A              DocConverter – Batch Document Conversion Tool

A.1          Basic Information

DocConverter tool is a helper tool for batch conversion of documents in different format (html, pdf, doc, etc.) to plain text format. The tool prepares the documents for the processing of other tools in NAZOU project, working with plain text files.

A.1.1      Basic Terms

A.1.2      Method Description

The tool utilizes legacy document format conversion tools for batch conversion of the different document (in different formats) from the input directory structure to the plain text. The method is integrated with NAZOU Corporate Memory (CM); it access the documents stored in CM file storage.
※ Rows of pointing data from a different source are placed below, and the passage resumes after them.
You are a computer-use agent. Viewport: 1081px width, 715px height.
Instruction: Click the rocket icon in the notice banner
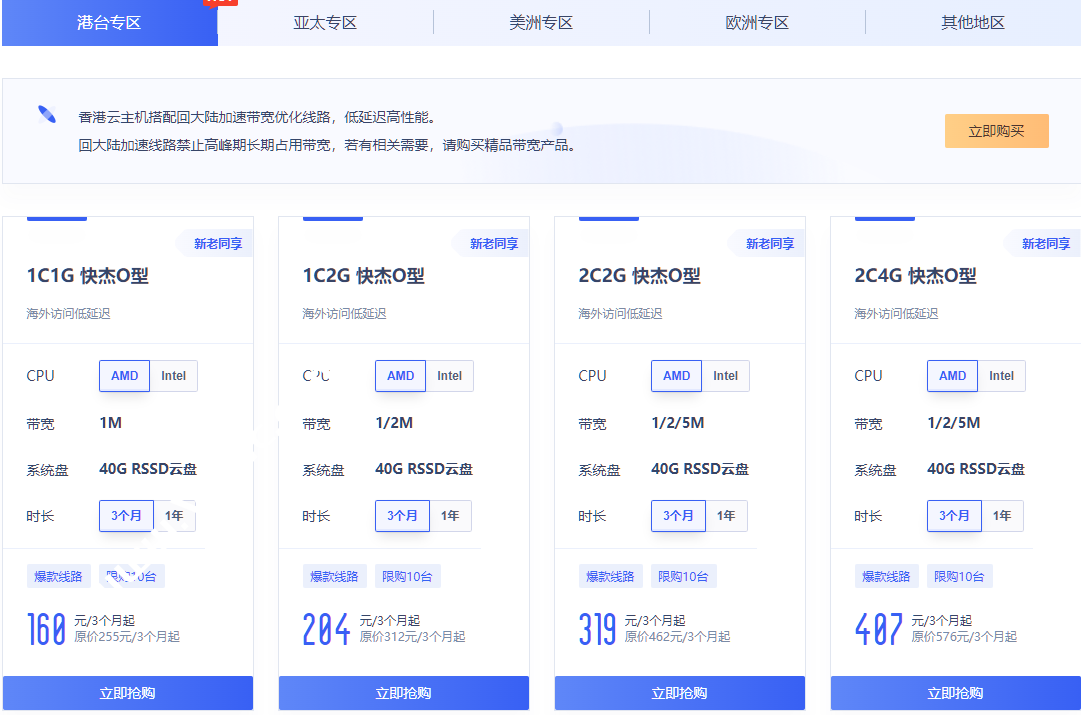[47, 114]
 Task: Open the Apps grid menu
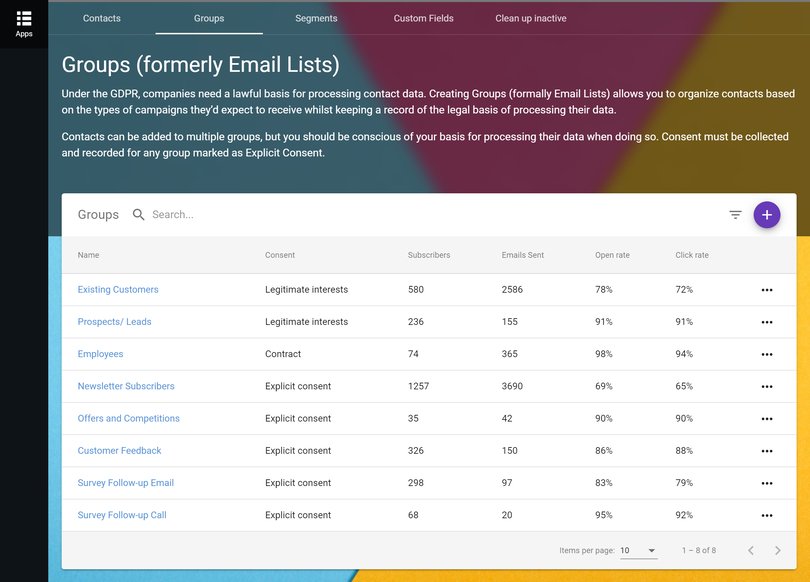pos(24,23)
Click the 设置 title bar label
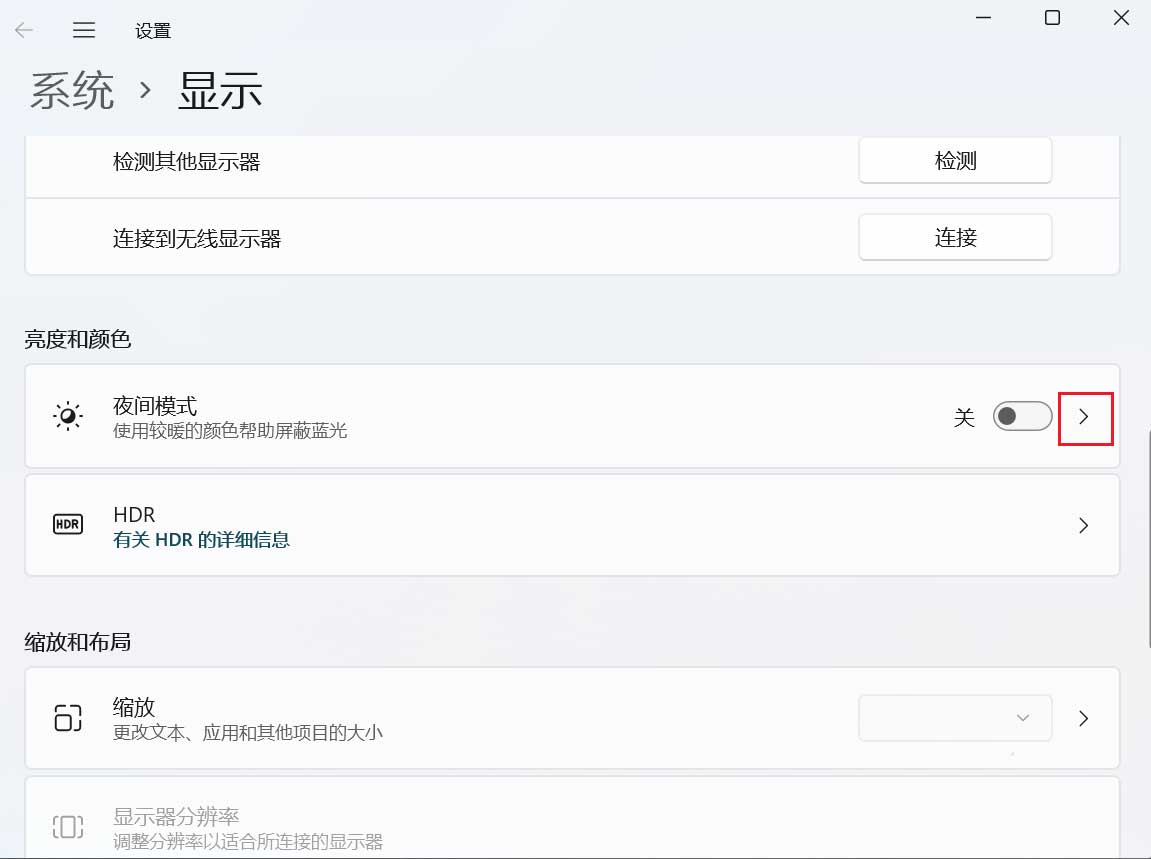This screenshot has height=859, width=1151. click(x=153, y=30)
In addition, document metadata (creation date, path to original file, path to converted file, etc.) are stored in the relational part of the CM along with the language of the document, identified by NAZOU Nalit tool. The tool is also integrated with NAZOU WebCrawler tool that acquire the documents from Internet and store the document metadata in relational resource of CM. DocConverter can operate in conjunction with WebCrawler and perform batch conversion of the downloaded or updated documents by pulling the metainformation produced by WebCrawler from CM.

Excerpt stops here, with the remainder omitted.